Anna: “Seriously? He’s your bar?”
She had a point. My father paid bills and brought home a substantial income, but other than making himself a scotch and water, he never performed domestic tasks. He didn’t make coffee or sandwiches. He never made a bed, swept a floor or folded a towel. He was the breadwinner, and my mother was the homemaker. Period.
Like many boomers, Anna and I rejected this archaic domestic construct, striving for parity in our domestic responsibilities. That this bargain didn’t go well was my fault. I shirked, procrastinated, forgot. I didn’t see the reward in domestic work. I pretended to care about home management, even tried to care, but I didn’t, and that was reflected in my execution of the tasks, or lack thereof.

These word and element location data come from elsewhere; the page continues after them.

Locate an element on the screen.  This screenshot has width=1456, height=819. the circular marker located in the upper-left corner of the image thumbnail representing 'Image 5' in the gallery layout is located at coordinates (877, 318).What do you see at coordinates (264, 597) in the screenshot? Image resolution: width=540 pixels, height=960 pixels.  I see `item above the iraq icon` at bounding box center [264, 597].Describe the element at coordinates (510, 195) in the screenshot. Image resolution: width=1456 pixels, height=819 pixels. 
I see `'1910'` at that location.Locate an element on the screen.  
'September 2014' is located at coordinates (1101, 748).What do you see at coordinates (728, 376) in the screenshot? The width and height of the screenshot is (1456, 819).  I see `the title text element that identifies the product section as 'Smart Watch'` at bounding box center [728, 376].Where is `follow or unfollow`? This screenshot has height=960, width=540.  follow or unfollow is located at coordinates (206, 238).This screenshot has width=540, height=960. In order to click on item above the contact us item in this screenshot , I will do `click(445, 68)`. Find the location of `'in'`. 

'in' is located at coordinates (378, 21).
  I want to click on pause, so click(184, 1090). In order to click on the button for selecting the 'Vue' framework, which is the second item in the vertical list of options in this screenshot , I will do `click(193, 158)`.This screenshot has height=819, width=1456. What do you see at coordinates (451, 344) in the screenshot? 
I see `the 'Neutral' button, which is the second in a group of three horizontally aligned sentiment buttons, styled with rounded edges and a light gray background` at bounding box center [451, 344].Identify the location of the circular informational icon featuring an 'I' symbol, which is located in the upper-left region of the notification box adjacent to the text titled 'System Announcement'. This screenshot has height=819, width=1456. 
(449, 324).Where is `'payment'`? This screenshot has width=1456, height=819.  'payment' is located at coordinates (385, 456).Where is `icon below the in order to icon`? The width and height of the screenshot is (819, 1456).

When our nest emptied in 2012, the burden of domestic management got lighter but remained a marital flashpoint. That was also the year PXE accelerated its attack on my vision. Despite monthly injections of a blood vessel growth inhibitor in both eyes, gray fields and distortion crept from my peripheral vision toward my central vision, the result of the result of atrophy, or cell death, taking my vision one micron at a time.
My computer font grew from 12 to 18 to 36 to 48. Even with the screen zoomed to 200 percent, I can barely read Final Draft, the screenwriting program that for decades made me the primary wage-earner.